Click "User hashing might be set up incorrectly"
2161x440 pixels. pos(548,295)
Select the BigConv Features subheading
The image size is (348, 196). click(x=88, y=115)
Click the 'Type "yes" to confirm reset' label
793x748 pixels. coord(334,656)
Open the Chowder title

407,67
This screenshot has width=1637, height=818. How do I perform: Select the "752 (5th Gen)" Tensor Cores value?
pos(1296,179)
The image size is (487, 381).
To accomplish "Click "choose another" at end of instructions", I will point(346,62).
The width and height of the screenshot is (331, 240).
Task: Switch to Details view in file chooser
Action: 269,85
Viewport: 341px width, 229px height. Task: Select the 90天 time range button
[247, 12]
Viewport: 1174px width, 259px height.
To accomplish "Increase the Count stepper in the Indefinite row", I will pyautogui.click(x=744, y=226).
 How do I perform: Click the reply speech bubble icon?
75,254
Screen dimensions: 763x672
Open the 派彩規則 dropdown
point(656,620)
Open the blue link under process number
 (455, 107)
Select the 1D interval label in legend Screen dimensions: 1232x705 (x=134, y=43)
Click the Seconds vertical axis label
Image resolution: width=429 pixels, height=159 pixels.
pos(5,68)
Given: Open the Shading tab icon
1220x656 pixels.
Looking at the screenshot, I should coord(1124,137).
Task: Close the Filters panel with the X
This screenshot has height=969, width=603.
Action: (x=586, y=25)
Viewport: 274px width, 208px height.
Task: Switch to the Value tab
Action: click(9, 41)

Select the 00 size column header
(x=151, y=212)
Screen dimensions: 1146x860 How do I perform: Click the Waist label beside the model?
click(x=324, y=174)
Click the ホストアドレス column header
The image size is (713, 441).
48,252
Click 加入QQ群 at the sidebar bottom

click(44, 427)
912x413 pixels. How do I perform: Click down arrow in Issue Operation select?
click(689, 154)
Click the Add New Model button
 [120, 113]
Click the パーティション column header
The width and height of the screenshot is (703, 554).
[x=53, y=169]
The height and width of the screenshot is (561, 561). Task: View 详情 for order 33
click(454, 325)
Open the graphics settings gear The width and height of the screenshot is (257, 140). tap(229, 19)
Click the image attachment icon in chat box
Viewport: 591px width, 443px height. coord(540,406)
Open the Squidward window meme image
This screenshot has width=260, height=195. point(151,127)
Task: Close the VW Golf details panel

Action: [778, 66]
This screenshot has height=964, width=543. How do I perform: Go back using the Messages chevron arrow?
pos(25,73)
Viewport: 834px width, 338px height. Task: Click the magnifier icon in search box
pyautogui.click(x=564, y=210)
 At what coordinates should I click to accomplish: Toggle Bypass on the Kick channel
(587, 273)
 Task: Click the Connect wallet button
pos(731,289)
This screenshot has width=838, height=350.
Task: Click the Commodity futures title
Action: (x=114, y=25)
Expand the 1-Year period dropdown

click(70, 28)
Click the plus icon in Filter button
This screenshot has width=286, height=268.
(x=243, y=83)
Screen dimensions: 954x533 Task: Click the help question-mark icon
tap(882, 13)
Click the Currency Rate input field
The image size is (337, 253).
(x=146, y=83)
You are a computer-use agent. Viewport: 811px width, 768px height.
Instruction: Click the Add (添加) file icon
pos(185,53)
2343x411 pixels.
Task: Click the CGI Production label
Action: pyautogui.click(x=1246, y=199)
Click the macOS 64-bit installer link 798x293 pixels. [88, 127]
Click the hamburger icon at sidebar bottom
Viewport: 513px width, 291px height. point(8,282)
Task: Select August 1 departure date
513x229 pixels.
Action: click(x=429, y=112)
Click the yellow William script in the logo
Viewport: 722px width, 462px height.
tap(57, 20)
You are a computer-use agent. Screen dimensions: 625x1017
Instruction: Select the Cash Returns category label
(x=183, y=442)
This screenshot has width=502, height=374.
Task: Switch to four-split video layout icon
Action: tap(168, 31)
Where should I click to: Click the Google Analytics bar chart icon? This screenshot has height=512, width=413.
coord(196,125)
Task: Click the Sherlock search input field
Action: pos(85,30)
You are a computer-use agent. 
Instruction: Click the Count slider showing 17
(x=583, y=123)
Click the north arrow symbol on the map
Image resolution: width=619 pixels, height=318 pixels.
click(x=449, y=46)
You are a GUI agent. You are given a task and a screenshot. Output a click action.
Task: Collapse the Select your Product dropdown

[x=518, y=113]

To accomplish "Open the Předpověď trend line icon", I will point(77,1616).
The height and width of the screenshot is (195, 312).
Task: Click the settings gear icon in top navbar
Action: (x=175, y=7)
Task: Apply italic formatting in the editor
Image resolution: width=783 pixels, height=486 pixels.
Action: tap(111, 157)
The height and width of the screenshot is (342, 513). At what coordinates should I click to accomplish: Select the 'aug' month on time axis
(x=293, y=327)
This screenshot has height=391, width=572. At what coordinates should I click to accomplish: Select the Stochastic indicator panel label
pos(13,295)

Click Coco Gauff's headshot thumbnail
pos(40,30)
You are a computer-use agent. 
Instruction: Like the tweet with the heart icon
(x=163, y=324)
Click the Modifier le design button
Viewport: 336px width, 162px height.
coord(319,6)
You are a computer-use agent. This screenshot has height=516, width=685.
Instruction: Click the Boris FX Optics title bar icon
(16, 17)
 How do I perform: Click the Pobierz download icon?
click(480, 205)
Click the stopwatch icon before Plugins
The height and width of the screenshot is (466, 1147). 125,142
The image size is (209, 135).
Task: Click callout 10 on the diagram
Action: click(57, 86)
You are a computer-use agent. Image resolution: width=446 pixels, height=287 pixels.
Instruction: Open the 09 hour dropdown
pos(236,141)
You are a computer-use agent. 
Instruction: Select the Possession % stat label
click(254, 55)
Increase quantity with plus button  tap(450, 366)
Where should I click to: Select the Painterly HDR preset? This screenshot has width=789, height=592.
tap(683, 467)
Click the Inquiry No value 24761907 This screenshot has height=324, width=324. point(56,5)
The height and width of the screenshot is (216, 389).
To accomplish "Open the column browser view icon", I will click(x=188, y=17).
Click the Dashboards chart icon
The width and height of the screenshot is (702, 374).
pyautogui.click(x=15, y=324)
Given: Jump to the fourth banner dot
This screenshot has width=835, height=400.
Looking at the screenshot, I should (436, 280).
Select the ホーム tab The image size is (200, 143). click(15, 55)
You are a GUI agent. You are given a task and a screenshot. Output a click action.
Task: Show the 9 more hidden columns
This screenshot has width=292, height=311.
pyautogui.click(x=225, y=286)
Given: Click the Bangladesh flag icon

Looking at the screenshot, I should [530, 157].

===

EXERCISE DETAILS
Restate the data in full so that no line differs from the original.

OUTPUT BELOW
Click "User hashing might be set up incorrectly"
2161x440 pixels. pos(548,295)
Select the BigConv Features subheading
The image size is (348, 196). click(x=88, y=115)
Click the 'Type "yes" to confirm reset' label
793x748 pixels. coord(334,656)
Open the Chowder title

407,67
This screenshot has width=1637, height=818. How do I perform: Select the "752 (5th Gen)" Tensor Cores value?
pos(1296,179)
The image size is (487, 381).
To accomplish "Click "choose another" at end of instructions", I will point(346,62).
The width and height of the screenshot is (331, 240).
Task: Switch to Details view in file chooser
Action: 269,85
Viewport: 341px width, 229px height. Task: Select the 90天 time range button
[247, 12]
Viewport: 1174px width, 259px height.
To accomplish "Increase the Count stepper in the Indefinite row", I will pyautogui.click(x=744, y=226).
 How do I perform: Click the reply speech bubble icon?
75,254
Screen dimensions: 763x672
Open the 派彩規則 dropdown
point(656,620)
Open the blue link under process number
 (455, 107)
Select the 1D interval label in legend Screen dimensions: 1232x705 (x=134, y=43)
Click the Seconds vertical axis label
Image resolution: width=429 pixels, height=159 pixels.
pos(5,68)
Given: Open the Shading tab icon
1220x656 pixels.
Looking at the screenshot, I should coord(1124,137).
Task: Close the Filters panel with the X
This screenshot has height=969, width=603.
Action: (x=586, y=25)
Viewport: 274px width, 208px height.
Task: Switch to the Value tab
Action: click(9, 41)

Select the 00 size column header
(x=151, y=212)
Screen dimensions: 1146x860 How do I perform: Click the Waist label beside the model?
click(x=324, y=174)
Click the ホストアドレス column header
The image size is (713, 441).
48,252
Click 加入QQ群 at the sidebar bottom

click(44, 427)
912x413 pixels. How do I perform: Click down arrow in Issue Operation select?
click(689, 154)
Click the Add New Model button
 [120, 113]
Click the パーティション column header
The width and height of the screenshot is (703, 554).
[x=53, y=169]
The height and width of the screenshot is (561, 561). Task: View 详情 for order 33
click(454, 325)
Open the graphics settings gear The width and height of the screenshot is (257, 140). tap(229, 19)
Click the image attachment icon in chat box
Viewport: 591px width, 443px height. coord(540,406)
Open the Squidward window meme image
This screenshot has width=260, height=195. point(151,127)
Task: Close the VW Golf details panel

Action: [778, 66]
This screenshot has height=964, width=543. How do I perform: Go back using the Messages chevron arrow?
pos(25,73)
Viewport: 834px width, 338px height. Task: Click the magnifier icon in search box
pyautogui.click(x=564, y=210)
 At what coordinates should I click to accomplish: Toggle Bypass on the Kick channel
(587, 273)
 Task: Click the Connect wallet button
pos(731,289)
This screenshot has width=838, height=350.
Task: Click the Commodity futures title
Action: (x=114, y=25)
Expand the 1-Year period dropdown

click(70, 28)
Click the plus icon in Filter button
This screenshot has width=286, height=268.
(x=243, y=83)
Screen dimensions: 954x533 Task: Click the help question-mark icon
tap(882, 13)
Click the Currency Rate input field
The image size is (337, 253).
(x=146, y=83)
You are a computer-use agent. Viewport: 811px width, 768px height.
Instruction: Click the Add (添加) file icon
pos(185,53)
2343x411 pixels.
Task: Click the CGI Production label
Action: pyautogui.click(x=1246, y=199)
Click the macOS 64-bit installer link 798x293 pixels. [88, 127]
Click the hamburger icon at sidebar bottom
Viewport: 513px width, 291px height. point(8,282)
Task: Select August 1 departure date
513x229 pixels.
Action: click(x=429, y=112)
Click the yellow William script in the logo
Viewport: 722px width, 462px height.
tap(57, 20)
You are a computer-use agent. Screen dimensions: 625x1017
Instruction: Select the Cash Returns category label
(x=183, y=442)
This screenshot has width=502, height=374.
Task: Switch to four-split video layout icon
Action: tap(168, 31)
Where should I click to: Click the Google Analytics bar chart icon? This screenshot has height=512, width=413.
coord(196,125)
Task: Click the Sherlock search input field
Action: pos(85,30)
You are a computer-use agent. 
Instruction: Click the Count slider showing 17
(x=583, y=123)
Click the north arrow symbol on the map
Image resolution: width=619 pixels, height=318 pixels.
click(x=449, y=46)
You are a GUI agent. You are given a task and a screenshot. Output a click action.
Task: Collapse the Select your Product dropdown

[x=518, y=113]

To accomplish "Open the Předpověď trend line icon", I will point(77,1616).
The height and width of the screenshot is (195, 312).
Task: Click the settings gear icon in top navbar
Action: (x=175, y=7)
Task: Apply italic formatting in the editor
Image resolution: width=783 pixels, height=486 pixels.
Action: tap(111, 157)
The height and width of the screenshot is (342, 513). At what coordinates should I click to accomplish: Select the 'aug' month on time axis
(x=293, y=327)
This screenshot has height=391, width=572. At what coordinates should I click to accomplish: Select the Stochastic indicator panel label
pos(13,295)

Click Coco Gauff's headshot thumbnail
pos(40,30)
You are a computer-use agent. 
Instruction: Like the tweet with the heart icon
(x=163, y=324)
Click the Modifier le design button
Viewport: 336px width, 162px height.
coord(319,6)
You are a computer-use agent. This screenshot has height=516, width=685.
Instruction: Click the Boris FX Optics title bar icon
(16, 17)
 How do I perform: Click the Pobierz download icon?
click(480, 205)
Click the stopwatch icon before Plugins
The height and width of the screenshot is (466, 1147). 125,142
The image size is (209, 135).
Task: Click callout 10 on the diagram
Action: click(57, 86)
You are a computer-use agent. Image resolution: width=446 pixels, height=287 pixels.
Instruction: Open the 09 hour dropdown
pos(236,141)
You are a computer-use agent. 
Instruction: Select the Possession % stat label
click(254, 55)
Increase quantity with plus button  tap(450, 366)
Where should I click to: Select the Painterly HDR preset? This screenshot has width=789, height=592.
tap(683, 467)
Click the Inquiry No value 24761907 This screenshot has height=324, width=324. point(56,5)
The height and width of the screenshot is (216, 389).
To accomplish "Open the column browser view icon", I will click(x=188, y=17).
Click the Dashboards chart icon
The width and height of the screenshot is (702, 374).
pyautogui.click(x=15, y=324)
Given: Jump to the fourth banner dot
This screenshot has width=835, height=400.
Looking at the screenshot, I should (436, 280).
Select the ホーム tab The image size is (200, 143). click(15, 55)
You are a GUI agent. You are given a task and a screenshot. Output a click action.
Task: Show the 9 more hidden columns
This screenshot has width=292, height=311.
pyautogui.click(x=225, y=286)
Given: Click the Bangladesh flag icon

Looking at the screenshot, I should [530, 157].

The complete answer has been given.